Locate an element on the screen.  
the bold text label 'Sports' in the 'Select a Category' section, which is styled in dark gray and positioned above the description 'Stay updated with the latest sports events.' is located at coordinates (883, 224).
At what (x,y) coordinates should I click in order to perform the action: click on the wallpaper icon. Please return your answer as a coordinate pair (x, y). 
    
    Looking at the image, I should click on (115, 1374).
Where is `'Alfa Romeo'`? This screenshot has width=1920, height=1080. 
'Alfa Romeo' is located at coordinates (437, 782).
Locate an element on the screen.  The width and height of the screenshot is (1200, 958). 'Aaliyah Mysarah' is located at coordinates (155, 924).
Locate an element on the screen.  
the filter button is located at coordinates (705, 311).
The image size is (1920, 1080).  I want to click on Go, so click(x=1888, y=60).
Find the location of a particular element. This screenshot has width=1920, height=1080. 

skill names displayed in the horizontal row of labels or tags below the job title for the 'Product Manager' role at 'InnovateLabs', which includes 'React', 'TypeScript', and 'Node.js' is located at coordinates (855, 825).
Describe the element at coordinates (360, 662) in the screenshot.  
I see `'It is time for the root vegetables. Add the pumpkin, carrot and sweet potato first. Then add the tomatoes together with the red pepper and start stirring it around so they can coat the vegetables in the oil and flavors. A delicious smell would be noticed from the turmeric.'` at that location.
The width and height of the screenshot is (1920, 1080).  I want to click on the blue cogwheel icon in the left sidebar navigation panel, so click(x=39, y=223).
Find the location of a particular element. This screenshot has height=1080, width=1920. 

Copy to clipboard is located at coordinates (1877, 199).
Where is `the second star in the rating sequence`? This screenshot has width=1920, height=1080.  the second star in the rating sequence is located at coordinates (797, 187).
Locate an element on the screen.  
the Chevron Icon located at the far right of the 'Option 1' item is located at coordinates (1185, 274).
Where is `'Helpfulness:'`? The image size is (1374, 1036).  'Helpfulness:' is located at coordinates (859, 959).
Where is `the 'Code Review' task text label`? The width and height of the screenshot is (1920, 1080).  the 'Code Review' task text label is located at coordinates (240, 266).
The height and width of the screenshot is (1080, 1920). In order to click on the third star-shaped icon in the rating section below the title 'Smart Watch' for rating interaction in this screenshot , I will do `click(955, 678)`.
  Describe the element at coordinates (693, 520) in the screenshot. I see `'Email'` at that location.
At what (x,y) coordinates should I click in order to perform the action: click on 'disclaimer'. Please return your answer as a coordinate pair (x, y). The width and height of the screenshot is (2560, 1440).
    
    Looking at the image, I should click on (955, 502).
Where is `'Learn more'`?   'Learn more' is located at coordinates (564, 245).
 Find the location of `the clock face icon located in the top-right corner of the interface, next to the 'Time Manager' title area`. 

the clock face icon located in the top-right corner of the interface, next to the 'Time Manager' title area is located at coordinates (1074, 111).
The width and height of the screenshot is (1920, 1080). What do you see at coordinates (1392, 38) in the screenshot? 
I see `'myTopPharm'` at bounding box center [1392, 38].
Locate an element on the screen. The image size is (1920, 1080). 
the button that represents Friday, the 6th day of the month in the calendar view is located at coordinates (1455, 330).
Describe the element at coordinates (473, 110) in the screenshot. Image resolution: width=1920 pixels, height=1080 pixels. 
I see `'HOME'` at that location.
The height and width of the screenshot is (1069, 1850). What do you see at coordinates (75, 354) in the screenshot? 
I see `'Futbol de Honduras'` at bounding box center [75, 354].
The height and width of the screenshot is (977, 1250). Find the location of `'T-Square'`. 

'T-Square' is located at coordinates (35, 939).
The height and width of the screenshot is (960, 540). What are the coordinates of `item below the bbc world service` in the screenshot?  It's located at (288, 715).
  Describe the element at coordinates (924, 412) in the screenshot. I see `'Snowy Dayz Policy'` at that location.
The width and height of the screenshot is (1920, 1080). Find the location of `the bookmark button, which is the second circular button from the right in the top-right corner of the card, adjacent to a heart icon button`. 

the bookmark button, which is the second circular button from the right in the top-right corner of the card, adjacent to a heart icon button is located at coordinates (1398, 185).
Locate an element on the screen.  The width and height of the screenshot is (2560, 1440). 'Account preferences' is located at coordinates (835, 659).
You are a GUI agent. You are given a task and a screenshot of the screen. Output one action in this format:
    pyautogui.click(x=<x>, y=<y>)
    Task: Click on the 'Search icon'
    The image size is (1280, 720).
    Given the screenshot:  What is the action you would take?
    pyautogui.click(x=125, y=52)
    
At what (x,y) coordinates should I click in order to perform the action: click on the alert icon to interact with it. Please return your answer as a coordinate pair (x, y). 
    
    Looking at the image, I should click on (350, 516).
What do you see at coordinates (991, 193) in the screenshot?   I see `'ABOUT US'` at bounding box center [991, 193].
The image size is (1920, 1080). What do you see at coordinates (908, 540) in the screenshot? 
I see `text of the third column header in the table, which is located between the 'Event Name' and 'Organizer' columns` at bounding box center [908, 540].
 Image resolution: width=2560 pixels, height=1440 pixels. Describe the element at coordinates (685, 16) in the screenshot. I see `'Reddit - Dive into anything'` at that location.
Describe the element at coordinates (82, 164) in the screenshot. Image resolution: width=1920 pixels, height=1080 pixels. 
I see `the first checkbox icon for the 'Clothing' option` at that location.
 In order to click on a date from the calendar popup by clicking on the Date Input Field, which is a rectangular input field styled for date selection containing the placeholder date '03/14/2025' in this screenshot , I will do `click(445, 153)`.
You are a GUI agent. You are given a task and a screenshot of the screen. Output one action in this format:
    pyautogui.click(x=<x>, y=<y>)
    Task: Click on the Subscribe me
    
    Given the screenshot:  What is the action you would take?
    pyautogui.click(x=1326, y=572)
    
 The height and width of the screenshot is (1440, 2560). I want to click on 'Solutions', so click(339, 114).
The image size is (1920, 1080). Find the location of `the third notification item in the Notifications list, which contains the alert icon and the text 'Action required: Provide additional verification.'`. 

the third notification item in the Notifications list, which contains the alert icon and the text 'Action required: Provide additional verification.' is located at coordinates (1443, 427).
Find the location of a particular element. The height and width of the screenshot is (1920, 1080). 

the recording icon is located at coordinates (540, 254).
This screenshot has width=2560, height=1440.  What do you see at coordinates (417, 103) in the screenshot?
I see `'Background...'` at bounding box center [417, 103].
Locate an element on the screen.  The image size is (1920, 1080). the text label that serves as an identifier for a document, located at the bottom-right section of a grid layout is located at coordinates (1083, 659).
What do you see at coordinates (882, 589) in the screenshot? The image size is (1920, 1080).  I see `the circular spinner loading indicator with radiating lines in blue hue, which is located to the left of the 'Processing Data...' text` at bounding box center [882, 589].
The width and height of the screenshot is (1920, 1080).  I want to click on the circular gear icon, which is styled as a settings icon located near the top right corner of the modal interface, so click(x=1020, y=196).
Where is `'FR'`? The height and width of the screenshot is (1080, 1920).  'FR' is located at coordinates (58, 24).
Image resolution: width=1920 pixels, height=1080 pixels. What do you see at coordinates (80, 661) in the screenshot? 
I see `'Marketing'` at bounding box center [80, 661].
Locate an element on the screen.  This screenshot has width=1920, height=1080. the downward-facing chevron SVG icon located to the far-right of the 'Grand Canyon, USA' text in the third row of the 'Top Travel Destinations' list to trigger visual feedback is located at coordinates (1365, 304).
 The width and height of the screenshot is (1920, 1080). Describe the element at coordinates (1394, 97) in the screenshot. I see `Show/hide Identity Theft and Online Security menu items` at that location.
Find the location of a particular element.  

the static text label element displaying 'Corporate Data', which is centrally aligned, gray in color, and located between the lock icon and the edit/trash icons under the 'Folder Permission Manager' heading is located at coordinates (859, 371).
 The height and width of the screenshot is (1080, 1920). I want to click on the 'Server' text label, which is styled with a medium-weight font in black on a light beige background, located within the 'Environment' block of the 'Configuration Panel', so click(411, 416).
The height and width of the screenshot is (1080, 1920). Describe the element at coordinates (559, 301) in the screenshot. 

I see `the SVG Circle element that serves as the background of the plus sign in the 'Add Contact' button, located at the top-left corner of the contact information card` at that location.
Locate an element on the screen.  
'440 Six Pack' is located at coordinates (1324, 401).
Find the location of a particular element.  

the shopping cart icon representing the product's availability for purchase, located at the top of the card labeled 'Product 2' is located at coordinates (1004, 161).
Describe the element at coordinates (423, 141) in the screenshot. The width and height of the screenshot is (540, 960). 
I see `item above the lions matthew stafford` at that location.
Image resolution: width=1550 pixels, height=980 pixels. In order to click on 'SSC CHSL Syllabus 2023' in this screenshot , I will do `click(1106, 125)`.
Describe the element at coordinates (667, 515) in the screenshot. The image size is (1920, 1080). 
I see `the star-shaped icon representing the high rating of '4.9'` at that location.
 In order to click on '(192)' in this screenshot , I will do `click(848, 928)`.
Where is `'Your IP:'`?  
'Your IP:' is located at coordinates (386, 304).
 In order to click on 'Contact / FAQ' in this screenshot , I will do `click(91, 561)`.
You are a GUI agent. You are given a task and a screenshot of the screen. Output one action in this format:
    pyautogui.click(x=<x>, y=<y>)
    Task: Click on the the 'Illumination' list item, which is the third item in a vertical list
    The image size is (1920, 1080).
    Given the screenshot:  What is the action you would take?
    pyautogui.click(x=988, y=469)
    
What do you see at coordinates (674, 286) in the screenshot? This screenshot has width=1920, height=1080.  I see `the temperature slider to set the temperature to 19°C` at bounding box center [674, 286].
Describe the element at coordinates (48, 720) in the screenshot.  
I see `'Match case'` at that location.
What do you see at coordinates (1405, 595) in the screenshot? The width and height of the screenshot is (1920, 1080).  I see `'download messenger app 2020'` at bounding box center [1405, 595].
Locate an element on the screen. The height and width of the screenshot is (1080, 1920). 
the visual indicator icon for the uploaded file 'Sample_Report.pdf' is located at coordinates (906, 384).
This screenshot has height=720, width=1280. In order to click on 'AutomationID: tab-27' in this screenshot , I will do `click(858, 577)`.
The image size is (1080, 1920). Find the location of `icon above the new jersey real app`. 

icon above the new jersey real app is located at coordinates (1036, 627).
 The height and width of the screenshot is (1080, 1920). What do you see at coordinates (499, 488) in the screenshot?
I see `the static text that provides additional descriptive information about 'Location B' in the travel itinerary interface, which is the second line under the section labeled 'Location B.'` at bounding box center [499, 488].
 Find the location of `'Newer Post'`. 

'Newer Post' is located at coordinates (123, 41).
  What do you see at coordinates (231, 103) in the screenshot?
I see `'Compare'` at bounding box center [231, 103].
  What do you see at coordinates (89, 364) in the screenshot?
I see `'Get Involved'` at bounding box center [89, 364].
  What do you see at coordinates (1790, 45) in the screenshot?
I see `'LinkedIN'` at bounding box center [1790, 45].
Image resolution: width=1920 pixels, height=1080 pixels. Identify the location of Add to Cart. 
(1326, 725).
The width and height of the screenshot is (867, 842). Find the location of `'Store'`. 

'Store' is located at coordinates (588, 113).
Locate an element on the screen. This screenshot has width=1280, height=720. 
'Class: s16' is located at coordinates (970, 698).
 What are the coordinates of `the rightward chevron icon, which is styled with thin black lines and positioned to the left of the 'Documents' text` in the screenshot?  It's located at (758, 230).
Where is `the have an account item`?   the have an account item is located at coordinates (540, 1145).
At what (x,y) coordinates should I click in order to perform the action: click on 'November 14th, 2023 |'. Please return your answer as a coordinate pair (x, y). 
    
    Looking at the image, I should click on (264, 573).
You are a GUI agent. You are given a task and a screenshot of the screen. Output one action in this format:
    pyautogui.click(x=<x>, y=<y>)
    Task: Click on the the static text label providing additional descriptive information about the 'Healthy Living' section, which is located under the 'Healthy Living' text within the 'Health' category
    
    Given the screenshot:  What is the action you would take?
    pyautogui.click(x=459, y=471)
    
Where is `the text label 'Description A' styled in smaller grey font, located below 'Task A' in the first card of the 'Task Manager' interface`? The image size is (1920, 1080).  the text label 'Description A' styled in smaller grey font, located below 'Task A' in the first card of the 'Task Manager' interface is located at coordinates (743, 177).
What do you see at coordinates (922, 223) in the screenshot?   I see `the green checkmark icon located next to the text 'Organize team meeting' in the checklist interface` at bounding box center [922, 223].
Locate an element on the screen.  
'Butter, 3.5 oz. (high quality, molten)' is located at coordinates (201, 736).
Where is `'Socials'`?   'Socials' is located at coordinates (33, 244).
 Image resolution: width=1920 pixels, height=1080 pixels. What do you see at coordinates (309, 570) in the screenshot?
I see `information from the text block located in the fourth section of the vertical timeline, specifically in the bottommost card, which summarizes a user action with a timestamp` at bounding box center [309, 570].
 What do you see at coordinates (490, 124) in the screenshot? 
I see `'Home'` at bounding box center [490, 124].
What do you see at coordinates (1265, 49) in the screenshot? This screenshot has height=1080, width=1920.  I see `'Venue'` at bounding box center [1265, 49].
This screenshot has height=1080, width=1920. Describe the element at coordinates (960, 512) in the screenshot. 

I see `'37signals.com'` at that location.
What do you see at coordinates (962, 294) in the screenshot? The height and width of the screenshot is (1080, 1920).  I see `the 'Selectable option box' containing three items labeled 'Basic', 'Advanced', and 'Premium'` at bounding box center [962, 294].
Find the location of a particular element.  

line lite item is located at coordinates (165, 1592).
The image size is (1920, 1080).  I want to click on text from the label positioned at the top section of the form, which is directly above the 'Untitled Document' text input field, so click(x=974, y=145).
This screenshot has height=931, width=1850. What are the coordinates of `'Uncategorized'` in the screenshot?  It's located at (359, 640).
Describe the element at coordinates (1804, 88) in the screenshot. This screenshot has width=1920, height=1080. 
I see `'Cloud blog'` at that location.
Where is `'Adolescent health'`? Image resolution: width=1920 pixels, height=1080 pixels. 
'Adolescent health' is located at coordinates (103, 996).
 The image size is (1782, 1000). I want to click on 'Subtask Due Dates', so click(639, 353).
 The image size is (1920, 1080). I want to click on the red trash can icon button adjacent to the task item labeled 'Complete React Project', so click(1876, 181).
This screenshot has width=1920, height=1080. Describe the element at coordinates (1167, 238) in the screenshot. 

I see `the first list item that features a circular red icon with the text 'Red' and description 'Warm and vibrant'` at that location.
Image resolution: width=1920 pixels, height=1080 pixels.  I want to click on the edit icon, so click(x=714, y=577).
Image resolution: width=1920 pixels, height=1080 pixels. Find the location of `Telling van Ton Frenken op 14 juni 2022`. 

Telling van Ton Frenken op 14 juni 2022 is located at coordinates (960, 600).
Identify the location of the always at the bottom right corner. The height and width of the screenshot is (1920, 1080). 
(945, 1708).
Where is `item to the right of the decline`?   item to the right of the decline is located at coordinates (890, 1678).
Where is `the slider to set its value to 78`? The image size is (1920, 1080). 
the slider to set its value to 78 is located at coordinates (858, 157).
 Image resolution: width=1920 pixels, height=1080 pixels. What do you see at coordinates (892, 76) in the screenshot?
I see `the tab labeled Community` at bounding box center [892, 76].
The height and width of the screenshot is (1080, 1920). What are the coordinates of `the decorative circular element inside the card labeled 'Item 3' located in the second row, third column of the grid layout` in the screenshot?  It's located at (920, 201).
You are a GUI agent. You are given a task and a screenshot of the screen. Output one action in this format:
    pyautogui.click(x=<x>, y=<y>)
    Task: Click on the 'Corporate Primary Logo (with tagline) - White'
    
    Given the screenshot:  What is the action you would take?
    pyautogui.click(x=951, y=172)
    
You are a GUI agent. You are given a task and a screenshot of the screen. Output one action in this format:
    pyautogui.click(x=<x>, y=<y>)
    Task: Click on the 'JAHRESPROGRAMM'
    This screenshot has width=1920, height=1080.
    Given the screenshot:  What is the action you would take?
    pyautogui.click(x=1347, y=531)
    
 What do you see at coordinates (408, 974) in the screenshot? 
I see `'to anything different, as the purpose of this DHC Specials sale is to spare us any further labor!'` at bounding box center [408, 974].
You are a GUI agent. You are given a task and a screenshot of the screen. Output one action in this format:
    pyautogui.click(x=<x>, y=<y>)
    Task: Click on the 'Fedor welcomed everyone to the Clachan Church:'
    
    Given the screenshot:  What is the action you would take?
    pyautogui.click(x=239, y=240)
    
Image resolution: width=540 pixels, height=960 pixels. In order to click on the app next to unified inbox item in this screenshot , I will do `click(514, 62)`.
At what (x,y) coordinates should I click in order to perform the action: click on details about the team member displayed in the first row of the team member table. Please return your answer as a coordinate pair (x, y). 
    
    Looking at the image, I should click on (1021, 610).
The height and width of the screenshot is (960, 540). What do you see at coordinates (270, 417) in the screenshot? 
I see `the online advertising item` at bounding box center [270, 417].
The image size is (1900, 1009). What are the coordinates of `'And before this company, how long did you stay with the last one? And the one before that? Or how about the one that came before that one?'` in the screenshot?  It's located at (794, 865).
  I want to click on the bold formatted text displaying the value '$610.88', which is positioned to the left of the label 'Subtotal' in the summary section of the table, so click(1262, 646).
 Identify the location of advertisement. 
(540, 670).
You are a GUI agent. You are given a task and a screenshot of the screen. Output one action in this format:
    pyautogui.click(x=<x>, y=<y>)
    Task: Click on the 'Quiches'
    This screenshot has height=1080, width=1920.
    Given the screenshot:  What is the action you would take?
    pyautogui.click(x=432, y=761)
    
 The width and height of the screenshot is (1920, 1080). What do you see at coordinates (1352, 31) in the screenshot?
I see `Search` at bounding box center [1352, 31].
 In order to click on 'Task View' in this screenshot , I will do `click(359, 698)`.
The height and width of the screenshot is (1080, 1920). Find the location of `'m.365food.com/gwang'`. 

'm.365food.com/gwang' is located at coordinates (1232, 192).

Stated task
Retype the records between the line holding "click on 'November" and the line holding "Looking at the image, I should click on (264, 573).", inclusive, with every character unchanged.

Answer to the task
At what (x,y) coordinates should I click in order to perform the action: click on 'November 14th, 2023 |'. Please return your answer as a coordinate pair (x, y). 
    
    Looking at the image, I should click on (264, 573).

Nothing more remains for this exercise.